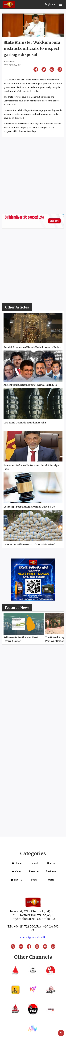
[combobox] (50, 4)
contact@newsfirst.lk (33, 937)
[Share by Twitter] (43, 71)
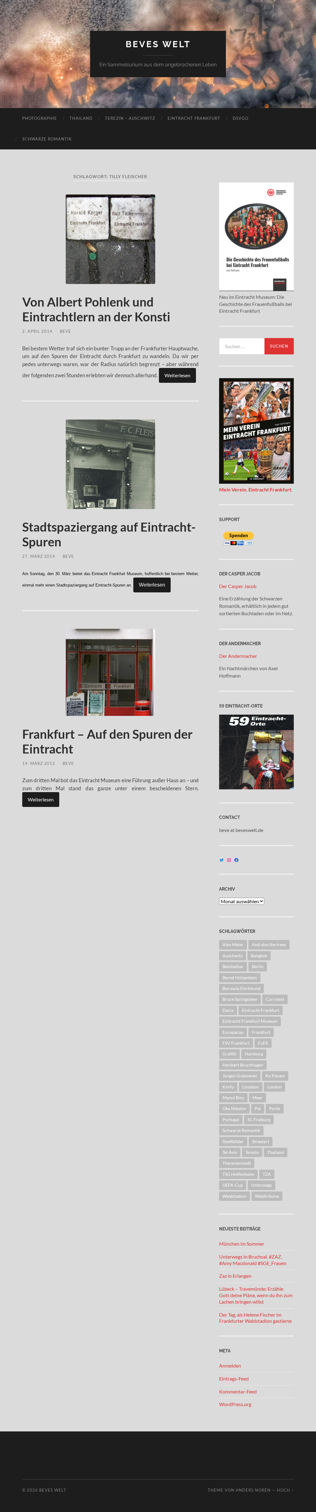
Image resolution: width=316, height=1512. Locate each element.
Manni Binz (233, 1097)
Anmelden (230, 1365)
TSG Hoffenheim (238, 1174)
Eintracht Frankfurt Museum (249, 1021)
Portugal (230, 1119)
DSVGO (240, 118)
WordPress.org (235, 1404)
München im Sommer (241, 1244)
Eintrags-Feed (234, 1378)
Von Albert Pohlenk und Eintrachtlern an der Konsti (96, 309)
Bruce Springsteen (239, 999)
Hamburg (254, 1053)
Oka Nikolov (234, 1108)
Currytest (275, 999)
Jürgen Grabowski (239, 1075)
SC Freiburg (258, 1119)
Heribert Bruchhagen (242, 1064)
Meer (257, 1097)
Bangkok (259, 955)
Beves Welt (158, 44)
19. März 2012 (38, 763)
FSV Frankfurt (236, 1043)
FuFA (263, 1043)
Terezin (252, 1152)
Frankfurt (261, 1032)
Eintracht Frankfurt (194, 118)
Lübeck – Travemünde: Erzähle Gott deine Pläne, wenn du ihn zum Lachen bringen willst (256, 1295)
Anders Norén (253, 1490)
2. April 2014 (37, 331)
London (274, 1086)
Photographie (39, 118)
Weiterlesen (177, 375)
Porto (274, 1108)
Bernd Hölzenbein (239, 977)
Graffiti (229, 1053)
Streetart (260, 1141)
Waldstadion (234, 1196)
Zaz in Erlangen (235, 1276)
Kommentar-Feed (238, 1391)
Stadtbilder (233, 1141)
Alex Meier (232, 944)
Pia (258, 1108)
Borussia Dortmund (241, 988)
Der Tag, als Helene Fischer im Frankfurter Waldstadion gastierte (255, 1318)
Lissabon (250, 1086)
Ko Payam (275, 1075)
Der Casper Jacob (237, 586)
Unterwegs (261, 1185)
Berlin (258, 966)
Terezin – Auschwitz (130, 118)
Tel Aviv (229, 1152)
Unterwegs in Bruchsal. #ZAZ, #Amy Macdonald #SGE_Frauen (252, 1260)
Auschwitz (232, 955)
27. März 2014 (38, 556)
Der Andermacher (238, 656)
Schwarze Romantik (47, 138)
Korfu (228, 1086)
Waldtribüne (267, 1196)
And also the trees (269, 944)
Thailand (81, 118)
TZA (267, 1174)
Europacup (232, 1032)
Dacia (228, 1010)
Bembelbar (232, 966)
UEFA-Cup (232, 1185)
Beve (65, 331)
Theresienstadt (236, 1163)
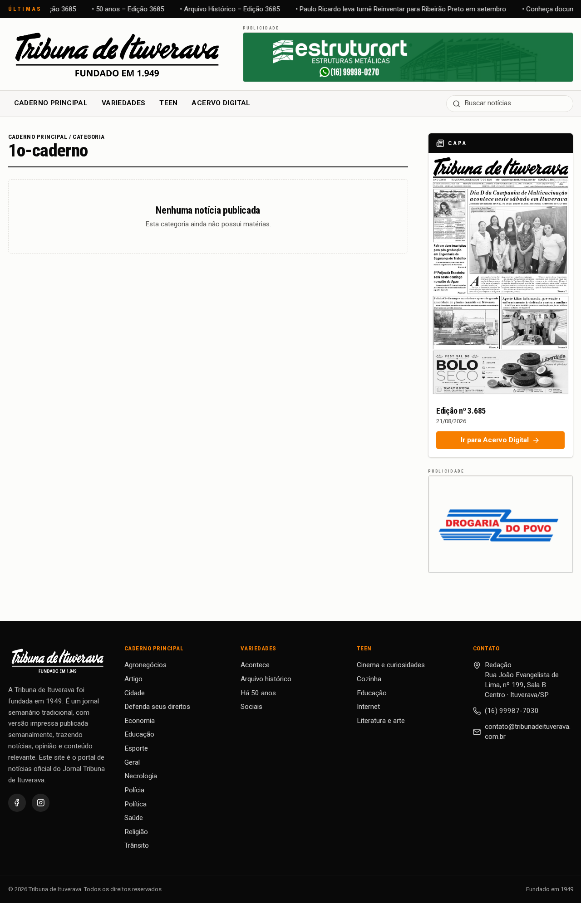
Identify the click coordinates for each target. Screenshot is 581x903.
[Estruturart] (408, 57)
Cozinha (369, 679)
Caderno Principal (51, 103)
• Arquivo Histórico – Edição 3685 (227, 9)
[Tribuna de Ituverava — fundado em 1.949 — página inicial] (118, 54)
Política (135, 804)
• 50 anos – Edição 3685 (125, 9)
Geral (132, 762)
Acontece (255, 665)
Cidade (134, 693)
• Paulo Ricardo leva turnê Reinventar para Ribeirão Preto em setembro (398, 9)
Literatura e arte (381, 721)
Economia (139, 721)
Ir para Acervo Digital (495, 440)
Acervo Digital (221, 103)
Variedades (124, 103)
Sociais (251, 707)
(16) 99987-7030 (512, 711)
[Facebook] (17, 802)
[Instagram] (40, 802)
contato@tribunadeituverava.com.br (528, 731)
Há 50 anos (258, 693)
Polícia (134, 790)
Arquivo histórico (266, 679)
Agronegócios (145, 665)
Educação (139, 734)
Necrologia (140, 776)
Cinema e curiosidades (391, 665)
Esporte (136, 748)
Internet (368, 707)
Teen (168, 103)
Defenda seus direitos (157, 707)
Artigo (133, 679)
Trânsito (136, 845)
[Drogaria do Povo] (500, 524)
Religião (136, 832)
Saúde (133, 818)
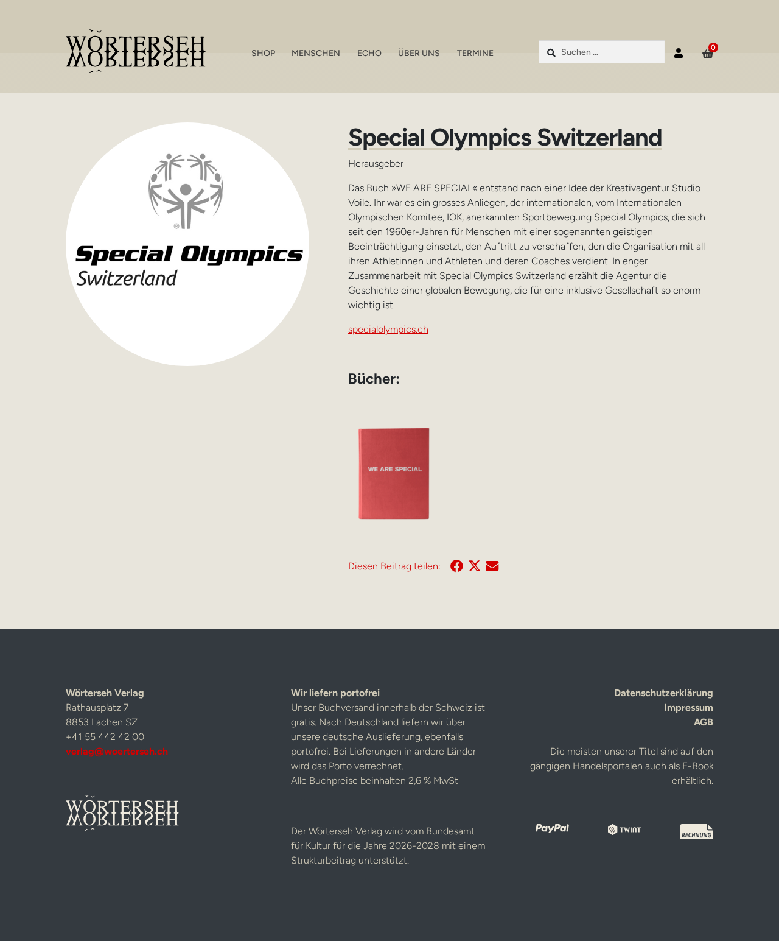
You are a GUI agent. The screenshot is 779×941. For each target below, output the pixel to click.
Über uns (419, 53)
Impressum (688, 707)
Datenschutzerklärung (663, 693)
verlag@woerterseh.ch (117, 751)
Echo (369, 53)
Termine (475, 53)
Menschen (316, 53)
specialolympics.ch (388, 329)
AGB (703, 722)
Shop (263, 53)
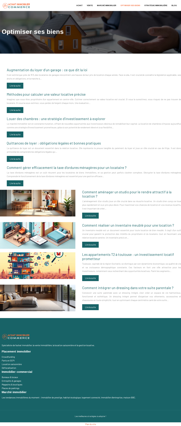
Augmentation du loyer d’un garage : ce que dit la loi (47, 70)
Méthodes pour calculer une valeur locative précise (46, 94)
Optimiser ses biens (130, 5)
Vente (90, 5)
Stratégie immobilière (155, 5)
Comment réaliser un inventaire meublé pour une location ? (128, 225)
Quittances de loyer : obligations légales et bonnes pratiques (54, 143)
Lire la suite (15, 85)
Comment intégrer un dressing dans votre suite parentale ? (128, 288)
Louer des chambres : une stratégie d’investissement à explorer (56, 119)
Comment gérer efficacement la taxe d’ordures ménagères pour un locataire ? (67, 167)
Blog (174, 5)
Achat (79, 5)
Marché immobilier (106, 5)
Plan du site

» **Requirement**:
Can you arrange the lines as a numbered list, starting at the line that contains "Bangkok (259, 955)" and stopping after the line that contains "Streetart (260, 1141)", with blank lines left out?

» **Task output**:
1. Bangkok (259, 955)
2. Beves Welt (158, 44)
3. 19. März 2012 (38, 763)
4. FSV Frankfurt (236, 1043)
5. FuFA (263, 1043)
6. Terezin (252, 1152)
7. Frankfurt (261, 1032)
8. Eintracht Frankfurt (194, 118)
9. Lübeck – Travemünde: Erzähle Gott deine Pläne, wenn du ihn zum Lachen bringen willst (256, 1295)
10. Anders Norén (253, 1490)
11. 2. April 2014 (37, 331)
12. London (274, 1086)
13. Photographie (39, 118)
14. Weiterlesen (177, 375)
15. Porto (274, 1108)
16. Bernd Hölzenbein (239, 977)
17. Graffiti (229, 1053)
18. Streetart (260, 1141)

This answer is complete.